WORK REQUIRED:
The answer must consist solely of the lines below starting at the one containing "You are a GUI" and ending at the one containing "Start a voice call in the Ai-Bot group", repeated exactly, with both ends included and all pictures omitted.

INFORMATION: Begin

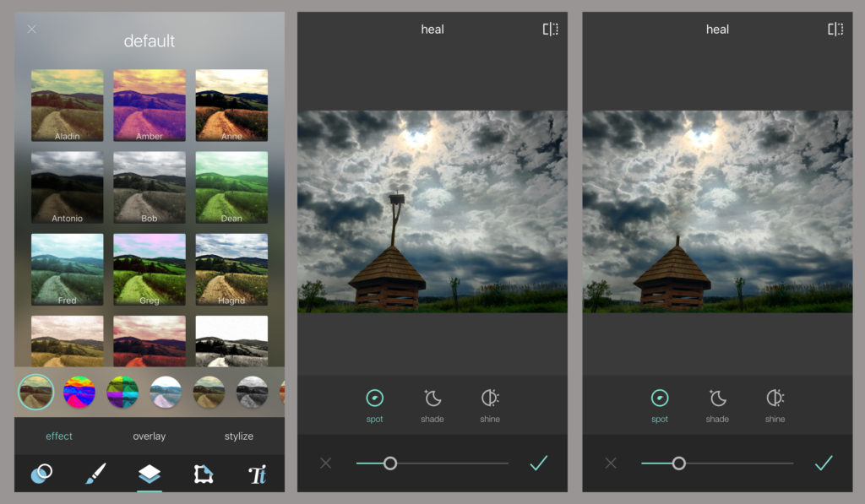Apply the Amber filter thumbnail
Viewport: 865px width, 504px height.
click(150, 105)
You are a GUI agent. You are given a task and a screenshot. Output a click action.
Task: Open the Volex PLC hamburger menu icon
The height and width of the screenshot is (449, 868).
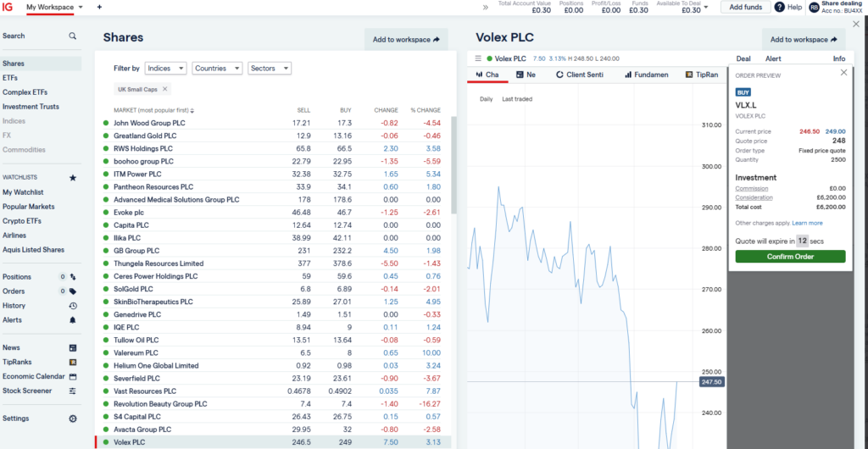(478, 58)
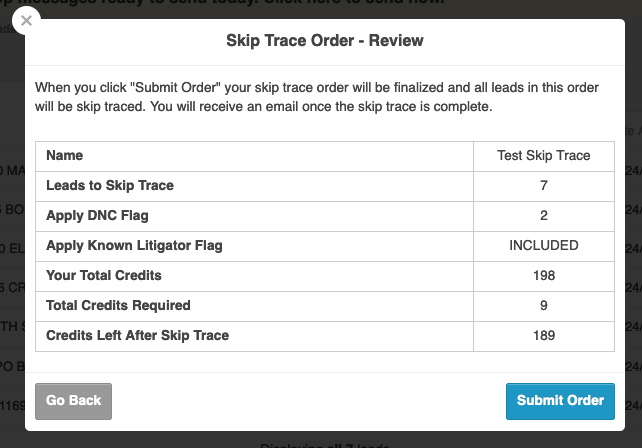Click the Test Skip Trace value
642x448 pixels.
pyautogui.click(x=544, y=156)
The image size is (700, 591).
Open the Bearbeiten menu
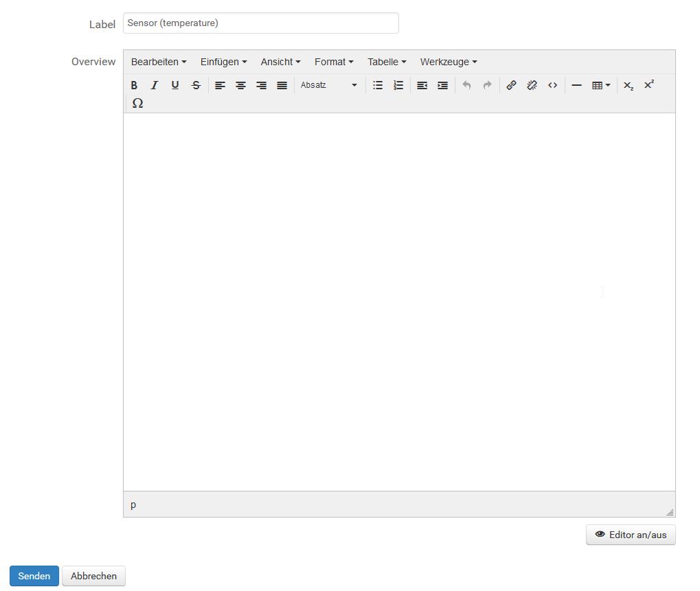pyautogui.click(x=159, y=62)

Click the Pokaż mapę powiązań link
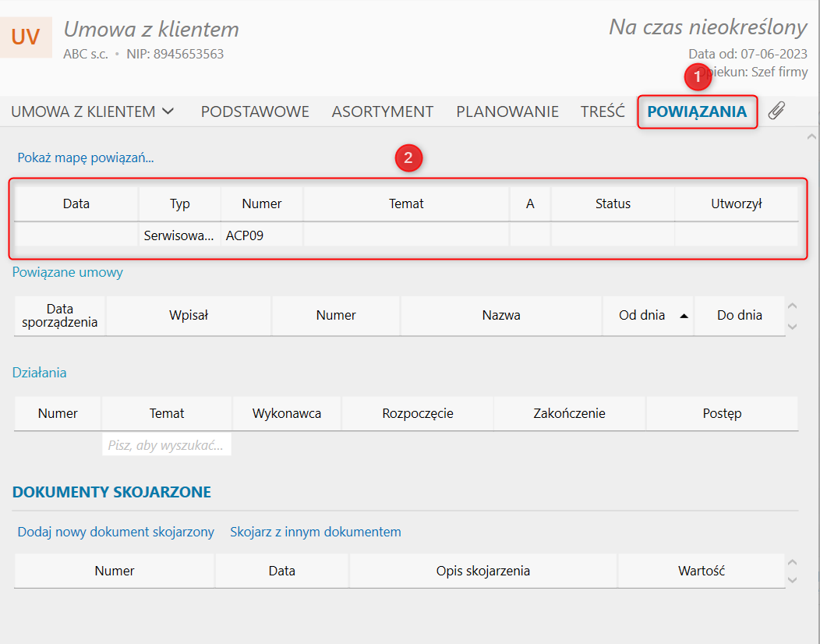click(86, 157)
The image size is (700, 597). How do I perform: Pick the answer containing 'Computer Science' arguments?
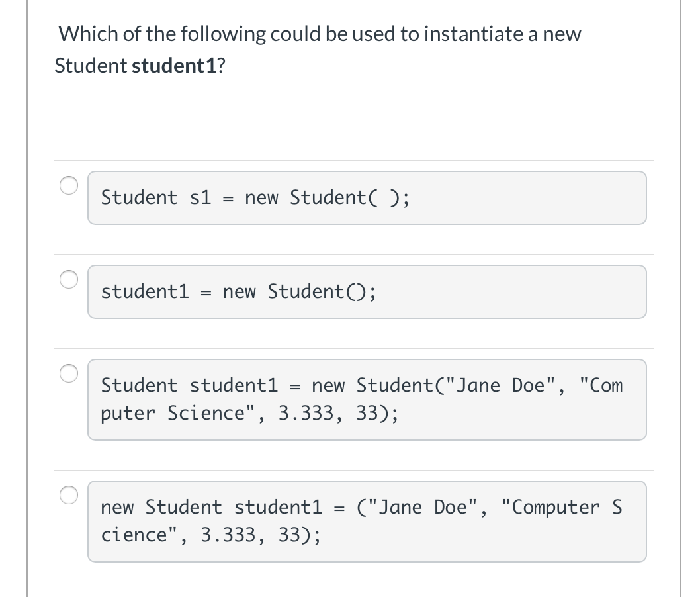pos(367,399)
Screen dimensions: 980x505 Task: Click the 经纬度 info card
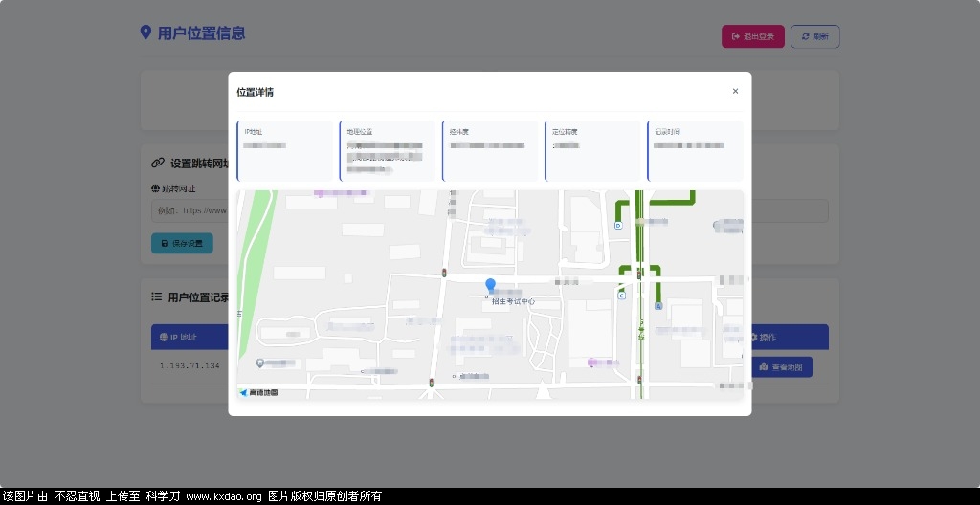[490, 150]
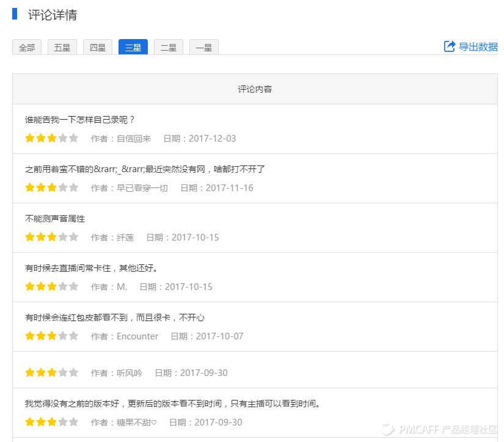Image resolution: width=504 pixels, height=442 pixels.
Task: Switch to the 全部 filter tab
Action: click(27, 47)
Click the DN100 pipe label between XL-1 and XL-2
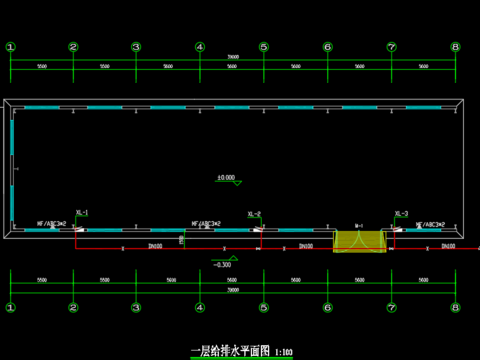The image size is (480, 360). coord(155,246)
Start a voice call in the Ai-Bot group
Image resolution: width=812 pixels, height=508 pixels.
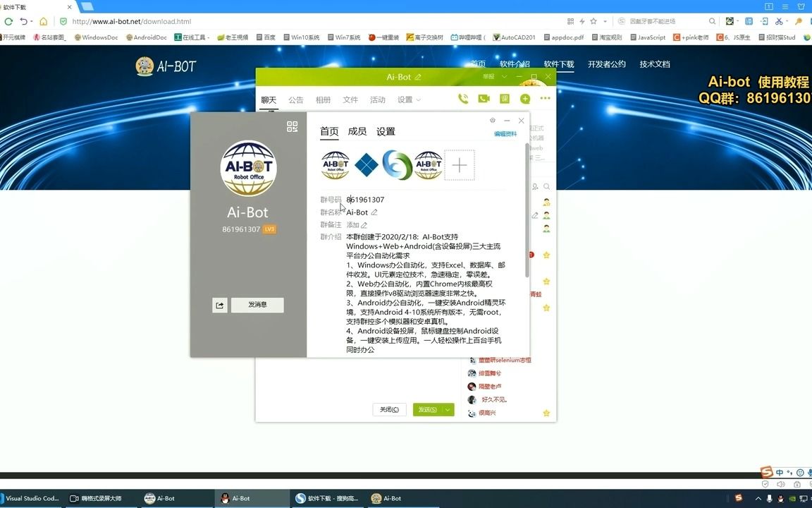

INFORMATION: End

PROBLEM SOLUTION:
You are a GUI agent. You are given a task and a screenshot. Output a click action.
Task: Open the Volex PLC hamburger menu icon
The height and width of the screenshot is (449, 868).
(478, 58)
Click the Test Skip Trace value
642x448 pixels.
pyautogui.click(x=544, y=156)
The image size is (700, 591).
Open the Bearbeiten menu
pyautogui.click(x=159, y=62)

Click the Pokaż mapę powiązań link
click(86, 157)
The image size is (700, 597). How do I perform: Pick the answer containing 'Computer Science' arguments?
pos(367,399)
Screen dimensions: 980x505 Task: Click the 经纬度 info card
[490, 150]
Image resolution: width=504 pixels, height=442 pixels.
Task: Switch to the 全部 filter tab
Action: click(27, 47)
Click the DN100 pipe label between XL-1 and XL-2
The image size is (480, 360). coord(155,246)
Start a voice call in the Ai-Bot group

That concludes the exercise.